Magdalene Margrethe Bärens (née Schäffer) (30 September 1737 – 6 June 1808) was a Danish artist. She was one of the first professional female artists in Denmark, and the first woman to be elected into the Royal Danish Academy of Fine Arts. She was a flower- and still-life painter.

Biography 

Bärens was born as the child of Elisabeth Hochkirch and the royal stable master and respected horse expert Johann Hermann Schäffer. She displayed an early talent in drawing, and her father, who assisted the sculptor Jacques-François-Joseph Saly in illustrating the anatomy of horses, encouraged this, while her mother was very negative about her becoming anything else than a wife. After her marriage to the official Johan Georg Bärens in 1761, she initially stopped all artistic activity. However, she resumed it encouraged by the painter Vigilius Erichsen. In 1779, her paintings of flowers in gouache where displayed for the Academy by a professor, and in 1780, she became the first of her sex to be elected to the academy.

# Requests
1) Answer these questions using the biography of Magdalene Margrethe Bärens:
(a) In what year did she marry Johan Georg Bärens?
(b) Which painter encouraged her to resume her artistic activity?
(c) What kinds of painting did she practice?
2) List every person named in the biography of Magdalene Margrethe Bärens, apart from Bärens herself.
3) Copy the passage of the Bärens biography that runs from "Bärens was born" to "to the academy.".
The lines that come next are separate material and are not connected to the biography of Magdalene Margrethe Bärens.

Records from a collection
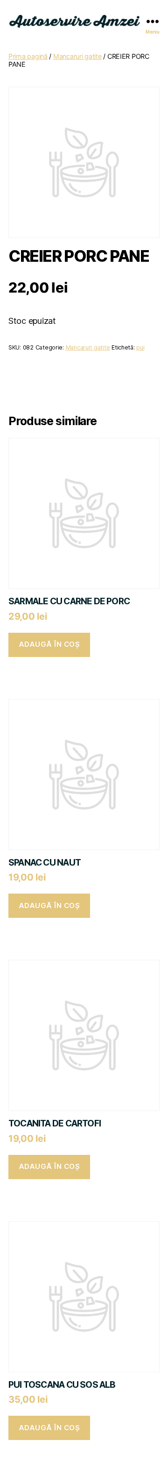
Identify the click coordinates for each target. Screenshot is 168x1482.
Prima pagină (28, 56)
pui (140, 347)
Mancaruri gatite (77, 56)
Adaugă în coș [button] (49, 644)
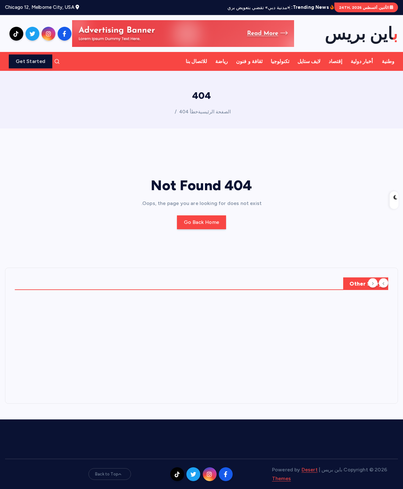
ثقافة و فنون (249, 61)
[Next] (372, 283)
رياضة (221, 61)
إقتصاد (335, 61)
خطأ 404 (188, 112)
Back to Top (106, 474)
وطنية (388, 61)
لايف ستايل (309, 61)
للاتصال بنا (196, 61)
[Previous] (383, 283)
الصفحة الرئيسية (214, 112)
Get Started (30, 61)
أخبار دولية (362, 61)
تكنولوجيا (280, 61)
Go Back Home (201, 222)
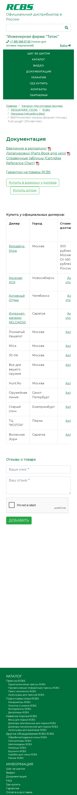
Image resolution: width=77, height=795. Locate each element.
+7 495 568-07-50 (20, 41)
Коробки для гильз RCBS (22, 754)
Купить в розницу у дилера (32, 182)
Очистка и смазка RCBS (22, 705)
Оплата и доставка (19, 792)
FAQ (9, 780)
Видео (38, 65)
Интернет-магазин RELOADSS (17, 318)
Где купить (39, 83)
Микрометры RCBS (19, 702)
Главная (11, 105)
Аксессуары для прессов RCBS (26, 694)
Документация (38, 71)
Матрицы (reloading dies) (28, 113)
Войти (64, 45)
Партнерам (38, 95)
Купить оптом (25, 190)
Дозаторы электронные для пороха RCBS (32, 723)
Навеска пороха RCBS (21, 716)
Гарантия (38, 77)
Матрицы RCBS (17, 747)
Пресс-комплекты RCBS (22, 691)
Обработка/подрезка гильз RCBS (27, 737)
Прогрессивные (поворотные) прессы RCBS (33, 687)
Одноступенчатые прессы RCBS (26, 684)
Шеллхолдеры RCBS (20, 744)
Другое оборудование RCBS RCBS (30, 733)
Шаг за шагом (38, 53)
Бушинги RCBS (17, 751)
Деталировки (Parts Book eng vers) (36, 153)
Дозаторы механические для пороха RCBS (33, 726)
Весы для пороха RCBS (21, 719)
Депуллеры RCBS (18, 712)
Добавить (19, 520)
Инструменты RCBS (19, 708)
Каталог (38, 59)
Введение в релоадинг (26, 148)
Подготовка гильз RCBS (22, 698)
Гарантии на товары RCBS (28, 172)
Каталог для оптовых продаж (42, 105)
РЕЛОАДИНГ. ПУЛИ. (24, 109)
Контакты (39, 89)
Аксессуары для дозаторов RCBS (27, 730)
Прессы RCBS (15, 680)
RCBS (46, 109)
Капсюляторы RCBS (19, 740)
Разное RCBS (15, 758)
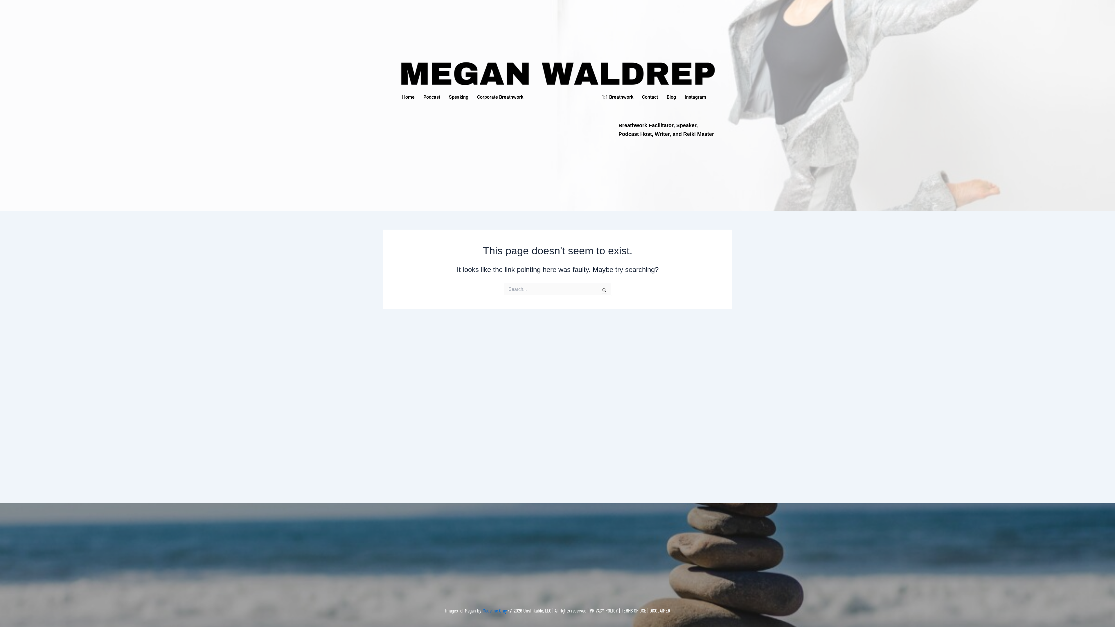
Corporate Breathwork (500, 97)
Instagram (695, 97)
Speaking (458, 97)
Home (408, 97)
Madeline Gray (495, 610)
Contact (650, 97)
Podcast (431, 97)
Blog (671, 97)
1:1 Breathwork (617, 97)
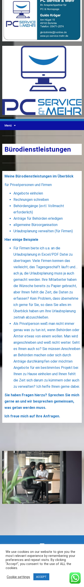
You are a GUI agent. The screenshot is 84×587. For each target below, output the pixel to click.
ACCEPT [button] (41, 576)
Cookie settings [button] (18, 577)
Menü (8, 125)
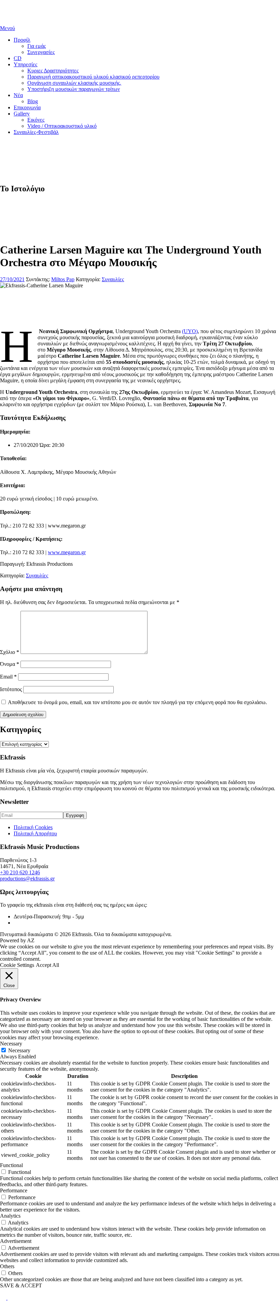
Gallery (22, 114)
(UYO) (190, 331)
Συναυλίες (113, 279)
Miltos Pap (62, 279)
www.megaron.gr (67, 552)
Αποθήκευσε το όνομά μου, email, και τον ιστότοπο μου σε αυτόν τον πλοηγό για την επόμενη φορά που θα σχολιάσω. (137, 702)
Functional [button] (11, 1165)
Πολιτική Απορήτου (35, 833)
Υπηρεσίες (25, 64)
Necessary (19, 1050)
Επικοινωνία (27, 107)
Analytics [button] (10, 1216)
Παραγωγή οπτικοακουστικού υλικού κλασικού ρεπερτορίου (93, 77)
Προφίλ (22, 40)
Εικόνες (35, 120)
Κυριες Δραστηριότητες (53, 70)
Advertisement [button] (15, 1241)
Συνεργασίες (41, 52)
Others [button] (7, 1266)
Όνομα (9, 664)
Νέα (18, 95)
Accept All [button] (47, 965)
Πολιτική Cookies (33, 827)
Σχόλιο (9, 652)
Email (8, 677)
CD (18, 58)
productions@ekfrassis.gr (27, 878)
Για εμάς (36, 46)
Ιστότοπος (11, 689)
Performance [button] (13, 1190)
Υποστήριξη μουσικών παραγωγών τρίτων (73, 89)
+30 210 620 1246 (20, 872)
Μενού (7, 28)
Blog (32, 101)
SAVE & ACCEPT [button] (21, 1285)
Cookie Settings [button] (17, 965)
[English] (4, 1298)
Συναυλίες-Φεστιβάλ (36, 132)
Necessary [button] (11, 1043)
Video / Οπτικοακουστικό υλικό (62, 126)
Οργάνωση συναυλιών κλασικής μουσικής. (74, 83)
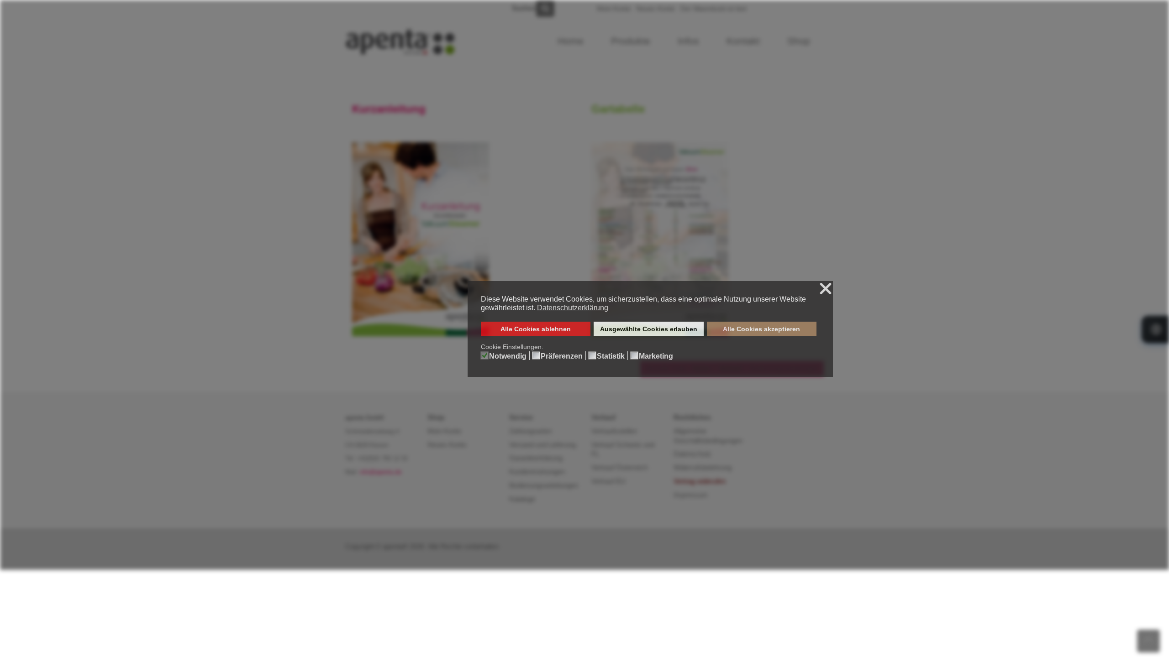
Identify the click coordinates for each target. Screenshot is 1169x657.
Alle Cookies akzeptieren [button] (761, 329)
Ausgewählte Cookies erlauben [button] (648, 329)
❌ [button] (825, 289)
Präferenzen (562, 356)
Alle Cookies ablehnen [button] (535, 329)
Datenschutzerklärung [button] (572, 308)
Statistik (611, 356)
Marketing (656, 356)
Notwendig (508, 356)
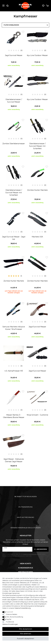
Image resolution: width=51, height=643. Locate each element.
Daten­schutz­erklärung (23, 608)
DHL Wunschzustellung (14, 617)
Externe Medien (11, 614)
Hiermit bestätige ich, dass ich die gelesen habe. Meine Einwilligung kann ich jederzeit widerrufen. (23, 555)
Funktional (10, 622)
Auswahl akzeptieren (25, 638)
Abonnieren (41, 549)
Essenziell (9, 612)
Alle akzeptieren (25, 629)
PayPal (8, 619)
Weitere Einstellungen (10, 624)
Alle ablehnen (25, 634)
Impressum (42, 604)
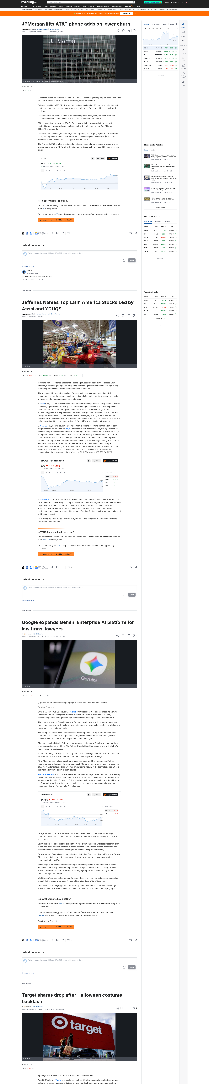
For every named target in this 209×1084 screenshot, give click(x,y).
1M (49, 170)
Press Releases (172, 9)
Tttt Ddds (30, 271)
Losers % (167, 221)
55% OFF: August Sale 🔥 (153, 2)
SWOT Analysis (141, 9)
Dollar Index (148, 69)
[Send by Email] (63, 233)
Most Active (148, 221)
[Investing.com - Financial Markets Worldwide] (29, 2)
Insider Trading (100, 9)
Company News (111, 9)
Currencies (38, 9)
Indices (146, 24)
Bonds (165, 24)
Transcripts (162, 9)
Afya (68, 429)
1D (42, 170)
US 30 (146, 48)
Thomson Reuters (46, 774)
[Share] (118, 30)
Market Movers (150, 216)
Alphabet (74, 712)
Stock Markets (58, 9)
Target (58, 1080)
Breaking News (27, 9)
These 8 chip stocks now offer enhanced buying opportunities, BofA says (163, 166)
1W (46, 170)
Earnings (120, 9)
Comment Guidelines (28, 266)
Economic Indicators (70, 9)
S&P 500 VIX (148, 65)
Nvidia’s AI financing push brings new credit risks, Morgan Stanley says (163, 189)
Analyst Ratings (152, 9)
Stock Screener (117, 6)
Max (65, 170)
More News (160, 207)
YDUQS (43, 426)
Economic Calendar (103, 6)
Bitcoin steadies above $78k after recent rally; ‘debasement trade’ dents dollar (163, 178)
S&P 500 (147, 58)
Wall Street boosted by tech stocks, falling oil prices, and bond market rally (163, 156)
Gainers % (158, 221)
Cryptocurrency (89, 9)
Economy (80, 9)
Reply (26, 279)
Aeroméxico (45, 499)
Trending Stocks (151, 292)
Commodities (48, 9)
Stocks (172, 24)
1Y (57, 170)
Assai (42, 403)
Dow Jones (148, 55)
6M (54, 170)
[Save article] (123, 30)
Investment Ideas (130, 9)
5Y (61, 170)
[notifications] (182, 2)
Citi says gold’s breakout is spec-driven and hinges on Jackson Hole (162, 199)
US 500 (146, 51)
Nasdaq (146, 62)
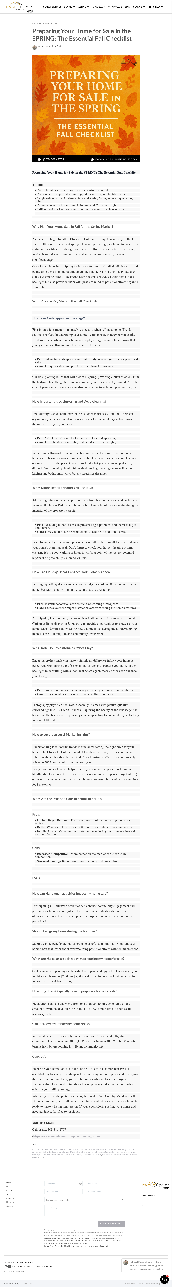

# Answers per task
1)
(a) 1761
(b) Vigilius Erichsen
(c) Flower and still-life painting

2)
Elisabeth Hochkirch
Johann Hermann Schäffer
Jacques-François-Joseph Saly
Johan Georg Bärens
Vigilius Erichsen

3)
Bärens was born as the child of Elisabeth Hochkirch and the royal stable master and respected horse expert Johann Hermann Schäffer. She displayed an early talent in drawing, and her father, who assisted the sculptor Jacques-François-Joseph Saly in illustrating the anatomy of horses, encouraged this, while her mother was very negative about her becoming anything else than a wife. After her marriage to the official Johan Georg Bärens in 1761, she initially stopped all artistic activity. However, she resumed it encouraged by the painter Vigilius Erichsen. In 1779, her paintings of flowers in gouache where displayed for the Academy by a professor, and in 1780, she became the first of her sex to be elected to the academy.